Going into this year's study, I had little reason to believe we'd find many positive things to say about Sav. Anecdotal recollections are death to good analyses, but frankly, my recollection was that he kind of stunk up the joint.
So I was a little surprised when I ran the usual numbers and found that, overall, Sav really wasn't that bad. He was no worse than average across the board, and far better than average in some specific areas.
Here's the chart:
As usual, Sav's gross average is pretty bad. For someone who came in with the reputation of having an enormous leg, he's really never shown that.
On the other hand, net average is really what matters here. On that scale he's tied for 14th in the league. Positively McNabbian, you might say.
He -- and the punt coverage teams -- also did a much better job this year cutting down on returns.

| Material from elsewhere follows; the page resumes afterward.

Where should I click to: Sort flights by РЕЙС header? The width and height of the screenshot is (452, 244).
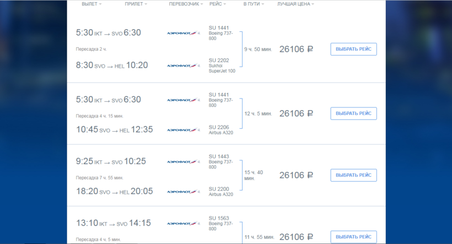(x=217, y=4)
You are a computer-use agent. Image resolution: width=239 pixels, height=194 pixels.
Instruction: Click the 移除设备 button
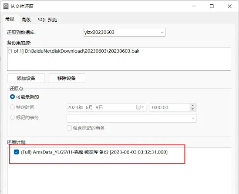point(67,78)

That 5.9 yard per return figure was fifth-best in the league, and goes a long way towards explaining why Sav's net is so much better than his gross.

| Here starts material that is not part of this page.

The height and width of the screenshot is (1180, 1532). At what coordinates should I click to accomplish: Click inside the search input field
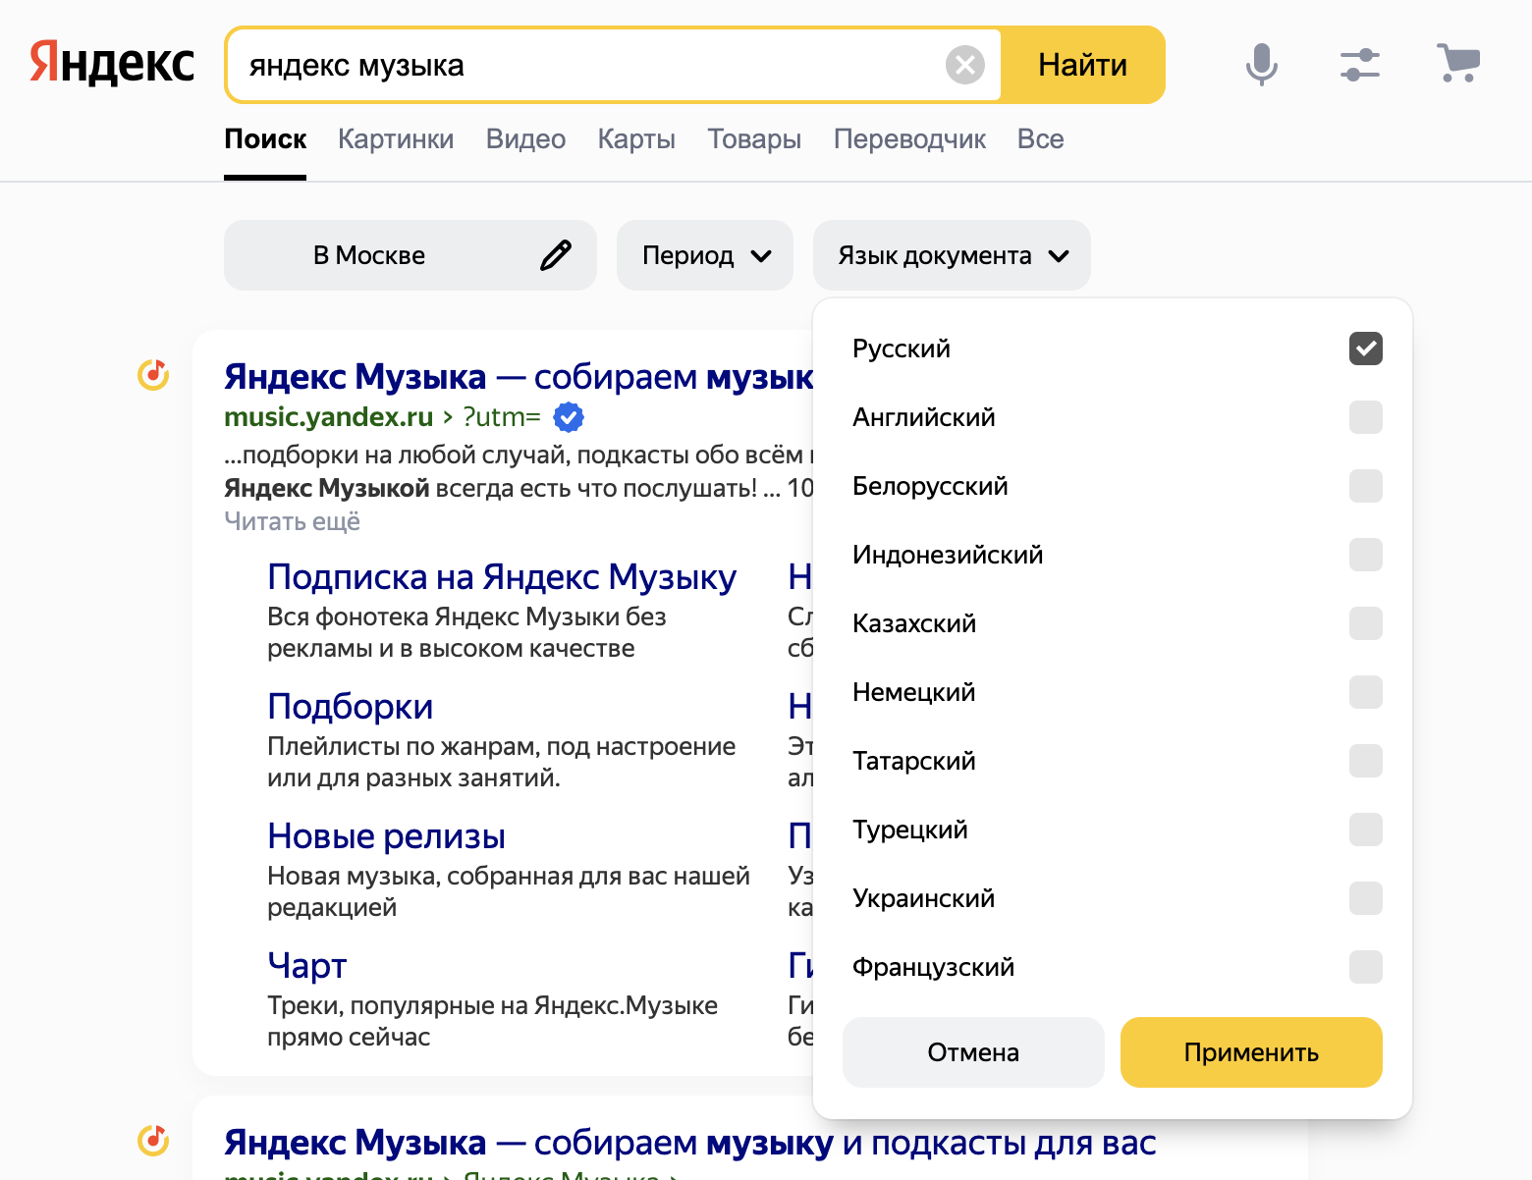tap(589, 65)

Finally, where Sav really shines is on touch punts. He keeps his touchback percentage down and his inside the twenty percentage up. Those are good things.
And none of this makes much sense.
My immediate thought was that maybe the mistake I was making was putting his stats up next to Dirk's. After all, it's not like Johnson was that great a punter. What if we instead line Sav up with the two guys who made the Pro Bowl this year:
Ok, we're starting to get some context on some of these numbers. Sure, Sav's good at cutting down on returns, but that couple yards of return damage (return yards divided by all punts) is getting swallowed up by the huge difference in how far these guys kick the ball.
And check out how bizarre Lechler's stats are. Playing on a terrible team with a field goal kicker who has perhaps the strongest leg in the game means he almost never gets a chance to punt on the opponent's side of the field. He had only five "short punts" all year, in comparison to 16 for Sav and 18 for Lee.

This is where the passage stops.